SUPREME COURT OF THE UNITED STATES
RANDY WHITE, WARDEN v. ROGER L. WHEELER
on petition for writ of certiorari to the united states court of
appeals for the sixth circuit
No. 14–1372. Decided
December 14, 2015
Per Curiam.
A death sentence imposed by a Kentucky trial court and affirmed
by the Kentucky Supreme Court has been overturned, on habeas corpus
review, by the Court of Appeals for the Sixth Circuit. During the
jury selection process, the state trial court excused a juror after
concluding he could not give sufficient assurance of neutrality or
impartiality in considering whether the death penalty should be
imposed.

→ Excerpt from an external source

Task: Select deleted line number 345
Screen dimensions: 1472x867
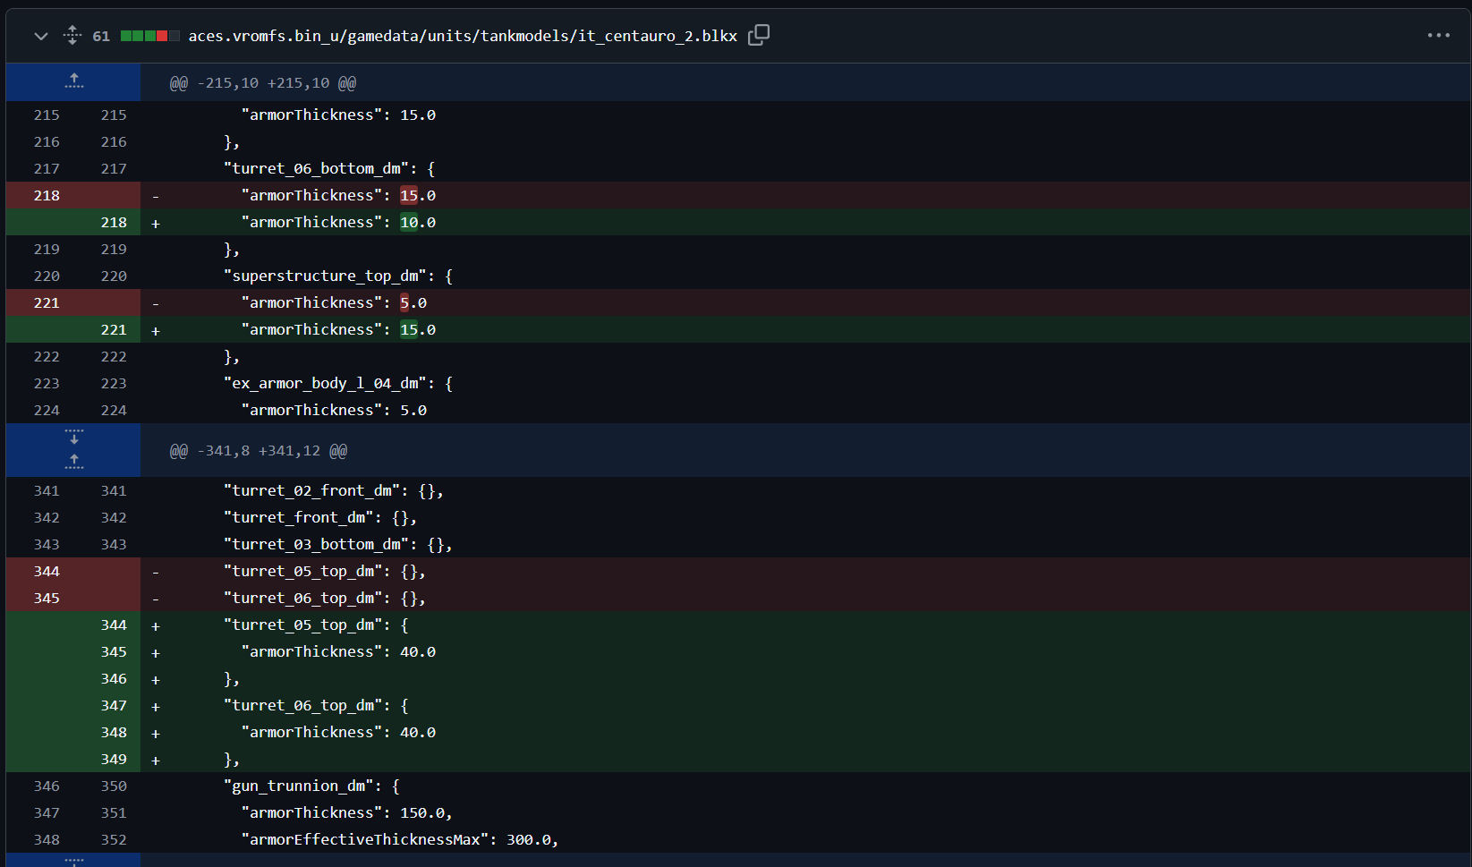Action: pyautogui.click(x=47, y=598)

The Court of Appeals, despite the substantial deference it
must accord to state-court rulings in federal habeas proceedings,
determined that excusing the juror in the circumstances of this
case violated the Sixth and Fourteenth Amendments. That ruling
contravenes controlling precedents from this Court, and it is now
necessary to reverse the Court of Appeals by this summary
disposition.
Warden Randy White is the petitioner here, and the convicted
prisoner, Roger Wheeler, is the respondent.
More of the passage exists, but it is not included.